Taiwan has signed near free trade agreements with a country that threatens its very survival, and so, life goes on. I have suspicions that if money and power were available to Hamas in the usual ways available to the well connected in a normal economy, they might maintain the rhetoric but they would lose the terrorism.

Ancestral land and all that. But if we could give the Israelis Idaho or some other state that could solve the ISreal / Arab conflict. But, i suspect there still will be no peace in the MId East. Even if Israel became New Palestine or something.

It is just an incredible mess in the Mid East. Sadness and sorrow on all sides.

Possibly the kindle to the War to end all Wars that will one day come.

I don’t have much to contribute, except that I don’t know how this offensive will improve the situation for Israelis in the long run, but I thought this interview was informative.

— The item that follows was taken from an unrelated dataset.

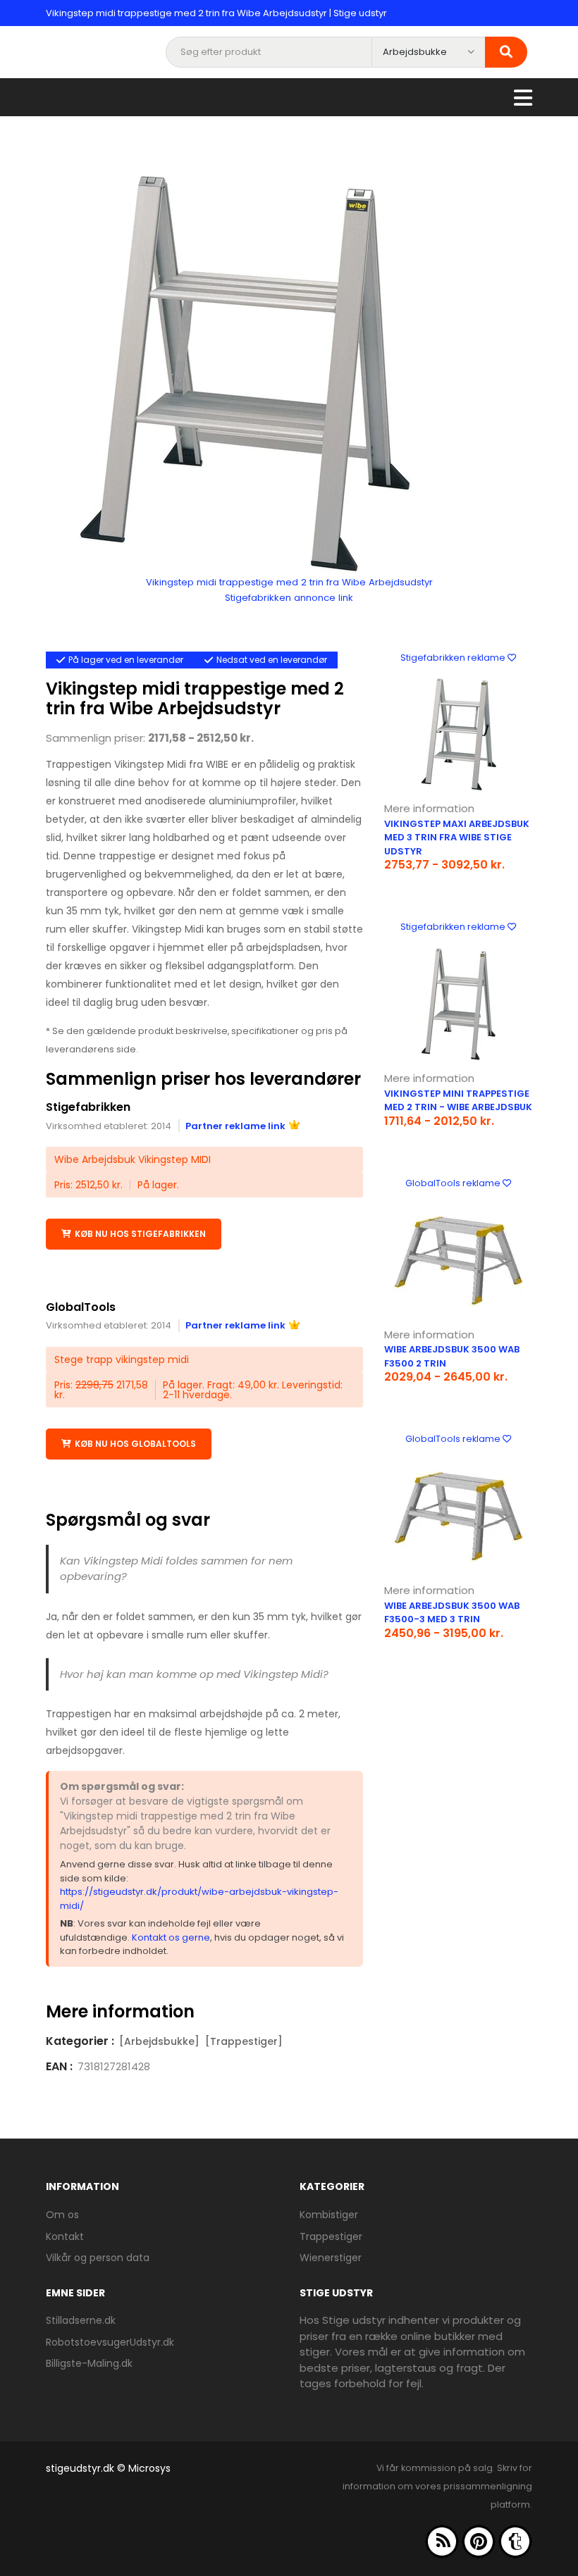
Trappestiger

Rabbi Henry Siegman, Leading Voice of U.S. Jewry, on Gaza: “A Slaughter of Innocents”

democracynow.org/2014/7/30/h … oice_of_us

It’s not the first time such a weird turn was taken in the midst of human slaughter:

[quote]
Nazi Germany was the first nation to ban vivisection. A law imposing total ban on vivisection was enacted on August 16, 1933, by Hermann Göring as the prime minister of Prussia. He announced an end to the “unbearable torture and suffering in animal experiments” and said that those who “still think they can continue to treat animals as inanimate property” will be sent to concentration camps. On August 28, 1933, Göring announced in a radio broadcast:

An absolute and permanent ban on vivisection is not only a necessary law to protect animals and to show sympathy with their pain, but it is also a law for humanity itself… I have therefore announced the immediate prohibition of vivisection and have made the practice a punishable offense in Prussia. Until such time as punishment is pronounced the culprit shall be lodged in a concentration camp.

Göring also banned commercial animal trapping, imposed severe restrictions on hunting, and regulated the shoeing of horses. He imposed regulations even on the boiling of lobsters and crabs. In one incident, he sent a fisherman to a concentration camp for cutting up a bait frog.[/quote]

so are you all saying that the future of a few Palestinians and Israelis is more important than the extinction of all the top predators in Asia and Africa?

How fucked up is that.

[quote=“urodacus”]so are you all saying that the future of a few Palestinians and Israelis is more important than the extinction of all the top predators in Asia and Africa?

How fucked up is that.[/quote]
I don’t get it. Are you saying solutions to this two problems are mutually exclusive? It seems to me that, although you made points I would agree on, you’re doing so in a deliberately inflamatory way. Sure people don’t give a rat’s ass about other species extinction and (imo) that is a far bigger problem on the grand scale of things than some localized human conflict, but I fail to see how the two problem are related or what such a statement brings to the conversation.

I’m saying that making poaching endangered species a cause celebre in the context of crimes against hunanity seems to be some sort of coping mechanism.